3D Export: .glb and COLMAP

June 16, 2026 · View on GitHub

depth-anything.cpp can turn a single image's predicted depth + camera pose into two standard 3D artifacts, with no Python and no third-party libraries (trimesh / pycolmap are not used — both formats are serialized by hand in C++):

  • glTF-2.0 binary (.glb) — a point cloud (POINTS primitive) plus optional camera-frustum wireframes (LINES primitive).

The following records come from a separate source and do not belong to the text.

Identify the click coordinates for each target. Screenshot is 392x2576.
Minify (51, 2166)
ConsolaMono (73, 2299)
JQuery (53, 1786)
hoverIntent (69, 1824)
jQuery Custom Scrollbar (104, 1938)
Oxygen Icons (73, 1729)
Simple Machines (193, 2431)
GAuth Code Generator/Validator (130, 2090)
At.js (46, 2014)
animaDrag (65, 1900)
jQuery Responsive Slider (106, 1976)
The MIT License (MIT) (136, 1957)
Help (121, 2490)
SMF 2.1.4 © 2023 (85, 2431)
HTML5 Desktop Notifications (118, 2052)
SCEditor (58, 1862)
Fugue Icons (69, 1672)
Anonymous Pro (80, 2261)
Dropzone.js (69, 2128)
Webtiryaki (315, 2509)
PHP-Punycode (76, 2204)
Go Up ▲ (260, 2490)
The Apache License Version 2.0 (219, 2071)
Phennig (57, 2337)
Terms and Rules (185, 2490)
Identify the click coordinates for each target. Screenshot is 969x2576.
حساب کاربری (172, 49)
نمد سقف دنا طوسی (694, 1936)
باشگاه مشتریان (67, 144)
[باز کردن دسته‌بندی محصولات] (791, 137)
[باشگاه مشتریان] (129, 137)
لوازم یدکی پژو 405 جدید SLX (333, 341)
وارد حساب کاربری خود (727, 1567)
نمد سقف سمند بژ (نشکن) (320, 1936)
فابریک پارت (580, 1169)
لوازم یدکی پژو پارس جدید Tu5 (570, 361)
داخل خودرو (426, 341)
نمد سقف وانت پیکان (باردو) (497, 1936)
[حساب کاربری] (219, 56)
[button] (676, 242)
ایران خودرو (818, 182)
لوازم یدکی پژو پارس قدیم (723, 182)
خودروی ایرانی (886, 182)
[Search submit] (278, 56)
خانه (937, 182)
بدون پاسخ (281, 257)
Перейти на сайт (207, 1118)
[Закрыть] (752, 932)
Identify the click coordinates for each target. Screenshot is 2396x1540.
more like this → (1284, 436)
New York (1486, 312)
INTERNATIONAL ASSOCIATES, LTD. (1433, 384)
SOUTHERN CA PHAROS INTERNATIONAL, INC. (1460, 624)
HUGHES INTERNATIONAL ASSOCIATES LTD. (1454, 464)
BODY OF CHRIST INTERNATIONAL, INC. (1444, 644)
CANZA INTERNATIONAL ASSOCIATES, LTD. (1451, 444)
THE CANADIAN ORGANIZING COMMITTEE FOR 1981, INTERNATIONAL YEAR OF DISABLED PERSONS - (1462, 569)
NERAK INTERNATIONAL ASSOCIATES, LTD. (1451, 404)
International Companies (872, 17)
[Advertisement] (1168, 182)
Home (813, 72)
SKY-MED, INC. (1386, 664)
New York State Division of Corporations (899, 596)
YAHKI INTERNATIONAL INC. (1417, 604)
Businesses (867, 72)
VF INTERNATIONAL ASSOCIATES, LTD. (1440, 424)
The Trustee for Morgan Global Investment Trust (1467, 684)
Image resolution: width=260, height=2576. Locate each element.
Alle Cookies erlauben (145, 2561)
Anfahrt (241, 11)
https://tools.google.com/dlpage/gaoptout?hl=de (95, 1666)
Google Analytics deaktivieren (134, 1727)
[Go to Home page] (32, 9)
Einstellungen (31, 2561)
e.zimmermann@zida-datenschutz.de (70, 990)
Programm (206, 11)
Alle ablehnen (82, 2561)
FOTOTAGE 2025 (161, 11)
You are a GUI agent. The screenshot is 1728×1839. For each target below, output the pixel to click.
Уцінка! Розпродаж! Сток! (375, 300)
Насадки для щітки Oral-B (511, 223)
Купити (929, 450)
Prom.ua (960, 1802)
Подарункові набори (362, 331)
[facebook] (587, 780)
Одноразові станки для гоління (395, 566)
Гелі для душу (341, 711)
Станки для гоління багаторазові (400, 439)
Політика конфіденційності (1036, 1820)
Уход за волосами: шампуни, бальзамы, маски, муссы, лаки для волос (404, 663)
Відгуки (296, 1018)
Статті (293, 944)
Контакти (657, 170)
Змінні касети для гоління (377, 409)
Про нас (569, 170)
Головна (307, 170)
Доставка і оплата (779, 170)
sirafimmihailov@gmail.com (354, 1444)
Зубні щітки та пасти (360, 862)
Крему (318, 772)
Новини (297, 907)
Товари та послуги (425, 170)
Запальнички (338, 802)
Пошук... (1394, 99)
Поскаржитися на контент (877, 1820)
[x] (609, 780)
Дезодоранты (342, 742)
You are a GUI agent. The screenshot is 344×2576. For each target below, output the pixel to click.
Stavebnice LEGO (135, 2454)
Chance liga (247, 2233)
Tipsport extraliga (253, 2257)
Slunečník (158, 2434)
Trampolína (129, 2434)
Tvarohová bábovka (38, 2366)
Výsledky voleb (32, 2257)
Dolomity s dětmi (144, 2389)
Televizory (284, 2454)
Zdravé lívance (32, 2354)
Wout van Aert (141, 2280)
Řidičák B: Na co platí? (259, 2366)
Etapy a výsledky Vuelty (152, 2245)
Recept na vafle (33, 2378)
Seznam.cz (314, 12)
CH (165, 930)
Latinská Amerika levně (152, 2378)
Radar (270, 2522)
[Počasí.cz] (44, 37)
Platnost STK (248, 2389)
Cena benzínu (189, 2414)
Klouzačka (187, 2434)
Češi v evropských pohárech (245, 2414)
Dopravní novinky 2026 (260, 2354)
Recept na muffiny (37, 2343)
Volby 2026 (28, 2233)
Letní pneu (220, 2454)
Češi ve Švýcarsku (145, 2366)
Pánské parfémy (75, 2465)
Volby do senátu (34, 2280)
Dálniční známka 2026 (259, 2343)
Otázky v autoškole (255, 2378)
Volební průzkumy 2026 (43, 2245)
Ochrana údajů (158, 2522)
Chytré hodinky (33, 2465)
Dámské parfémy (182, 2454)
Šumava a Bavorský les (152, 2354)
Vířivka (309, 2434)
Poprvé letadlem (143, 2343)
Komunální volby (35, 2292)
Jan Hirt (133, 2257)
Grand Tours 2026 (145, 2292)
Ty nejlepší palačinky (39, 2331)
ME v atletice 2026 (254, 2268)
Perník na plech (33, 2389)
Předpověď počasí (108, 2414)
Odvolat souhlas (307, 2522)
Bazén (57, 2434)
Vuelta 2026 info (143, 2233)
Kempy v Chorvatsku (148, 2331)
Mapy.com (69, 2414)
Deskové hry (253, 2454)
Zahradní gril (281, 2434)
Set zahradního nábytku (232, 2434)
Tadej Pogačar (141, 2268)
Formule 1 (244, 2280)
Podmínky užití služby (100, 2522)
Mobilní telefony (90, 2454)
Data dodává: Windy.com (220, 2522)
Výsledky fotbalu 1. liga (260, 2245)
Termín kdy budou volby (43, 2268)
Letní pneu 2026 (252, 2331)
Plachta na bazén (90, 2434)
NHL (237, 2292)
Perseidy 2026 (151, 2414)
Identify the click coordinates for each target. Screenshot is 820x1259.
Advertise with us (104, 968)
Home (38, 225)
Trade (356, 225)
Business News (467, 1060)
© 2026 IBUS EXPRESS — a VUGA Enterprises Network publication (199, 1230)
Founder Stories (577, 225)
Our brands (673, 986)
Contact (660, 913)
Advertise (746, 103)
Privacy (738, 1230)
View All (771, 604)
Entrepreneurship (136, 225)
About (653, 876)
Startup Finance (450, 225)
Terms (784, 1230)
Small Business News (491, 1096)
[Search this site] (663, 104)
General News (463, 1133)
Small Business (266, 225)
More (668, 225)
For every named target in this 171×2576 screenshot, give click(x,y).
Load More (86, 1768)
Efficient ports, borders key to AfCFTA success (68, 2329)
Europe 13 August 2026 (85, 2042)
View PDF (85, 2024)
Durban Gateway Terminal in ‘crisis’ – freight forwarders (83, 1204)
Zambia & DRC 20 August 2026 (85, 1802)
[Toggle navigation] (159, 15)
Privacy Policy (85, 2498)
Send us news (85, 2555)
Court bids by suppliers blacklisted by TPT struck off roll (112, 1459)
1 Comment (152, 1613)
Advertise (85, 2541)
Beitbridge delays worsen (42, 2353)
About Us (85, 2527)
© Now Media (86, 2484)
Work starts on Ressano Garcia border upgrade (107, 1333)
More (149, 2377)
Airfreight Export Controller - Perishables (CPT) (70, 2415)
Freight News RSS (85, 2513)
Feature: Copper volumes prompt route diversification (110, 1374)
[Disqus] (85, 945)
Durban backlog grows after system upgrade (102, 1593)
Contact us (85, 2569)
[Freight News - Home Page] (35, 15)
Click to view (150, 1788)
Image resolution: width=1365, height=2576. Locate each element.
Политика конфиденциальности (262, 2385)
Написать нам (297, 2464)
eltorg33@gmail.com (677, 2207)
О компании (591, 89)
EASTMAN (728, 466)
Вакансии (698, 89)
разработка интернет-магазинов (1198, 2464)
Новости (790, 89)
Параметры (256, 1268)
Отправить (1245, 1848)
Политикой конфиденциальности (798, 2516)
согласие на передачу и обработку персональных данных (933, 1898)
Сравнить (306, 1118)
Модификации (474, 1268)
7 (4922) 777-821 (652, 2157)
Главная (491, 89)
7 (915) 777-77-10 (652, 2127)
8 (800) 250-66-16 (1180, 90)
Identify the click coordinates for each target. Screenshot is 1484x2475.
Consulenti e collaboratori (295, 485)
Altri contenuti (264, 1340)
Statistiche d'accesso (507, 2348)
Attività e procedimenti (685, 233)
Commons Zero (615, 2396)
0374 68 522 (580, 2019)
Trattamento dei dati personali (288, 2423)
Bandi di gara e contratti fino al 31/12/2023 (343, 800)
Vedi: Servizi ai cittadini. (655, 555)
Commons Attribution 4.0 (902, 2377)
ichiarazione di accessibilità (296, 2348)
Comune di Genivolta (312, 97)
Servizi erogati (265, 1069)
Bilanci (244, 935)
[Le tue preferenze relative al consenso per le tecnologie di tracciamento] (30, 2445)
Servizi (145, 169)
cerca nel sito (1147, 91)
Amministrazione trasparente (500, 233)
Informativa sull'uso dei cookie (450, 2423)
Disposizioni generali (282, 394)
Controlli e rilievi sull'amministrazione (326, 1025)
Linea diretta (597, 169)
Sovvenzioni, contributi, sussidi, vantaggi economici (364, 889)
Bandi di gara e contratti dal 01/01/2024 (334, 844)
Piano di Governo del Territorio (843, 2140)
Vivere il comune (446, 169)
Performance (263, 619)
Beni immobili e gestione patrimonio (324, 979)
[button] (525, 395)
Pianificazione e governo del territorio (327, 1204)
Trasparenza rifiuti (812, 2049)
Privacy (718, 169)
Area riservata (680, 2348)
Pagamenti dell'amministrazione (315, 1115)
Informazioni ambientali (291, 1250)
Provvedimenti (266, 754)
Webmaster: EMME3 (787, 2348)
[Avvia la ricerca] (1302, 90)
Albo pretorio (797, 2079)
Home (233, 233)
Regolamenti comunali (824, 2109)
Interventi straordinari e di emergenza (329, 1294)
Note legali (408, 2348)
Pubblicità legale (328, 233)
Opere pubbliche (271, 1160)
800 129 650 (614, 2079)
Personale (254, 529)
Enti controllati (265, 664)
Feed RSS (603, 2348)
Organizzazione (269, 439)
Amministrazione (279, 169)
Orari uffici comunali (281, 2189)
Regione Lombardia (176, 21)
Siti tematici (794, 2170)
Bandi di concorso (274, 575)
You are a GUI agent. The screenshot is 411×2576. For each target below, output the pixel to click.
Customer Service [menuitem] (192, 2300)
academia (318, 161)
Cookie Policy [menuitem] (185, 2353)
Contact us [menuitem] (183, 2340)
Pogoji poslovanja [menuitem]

Opens in Blender, three.js, and any glTF viewer.
  • COLMAP sparse modelcameras / images / points3D in either the little-endian .bin layout (default, matches pycolmap's reconstruction.write) or the .txt variant.

The geometry mirrors the reference exporters (depth_anything_3/utils/export/{glb,colmap}.py) and is parity-verified byte-for-byte (see Parity).

Pipeline

For a single image the export path runs the native-resolution depth+pose pipeline (Engine::depth_pose_native):

  1. Preprocess the image with the real DA3 resize policy to (W,H) (long side ≈ img_resize_target, both multiples of patch_size).
  2. One backbone pass → DualDPT depth head (depth, conf) + camera head (ext 3×4 row-major world-to-camera, intr 3×3 row-major) at processed size.
  3. Build the 4×4 extrinsic by appending [0,0,0,1] to the 3×4.
  4. Back-project each valid pixel into a shared world frame (reconstruct.cpp), colored by the processed-resolution RGB uint8 (the resized pixels before mean/std normalization — captured directly from the preprocess step so the colors are guaranteed consistent with the model input).

A pixel is valid when isfinite(d) && d>0 && conf>=conf_thr.

Determinism (downsampling disabled)

The reference .glb exporter randomly downsamples points with np.random.choice (nondeterministic). For reproducible, parity-checkable output we keep all valid points (GlbOptions::num_max_points defaults to 1,000,000, which covers a full-resolution single frame). COLMAP export never downsamples.

Confidence thresholds (faithful to the reference)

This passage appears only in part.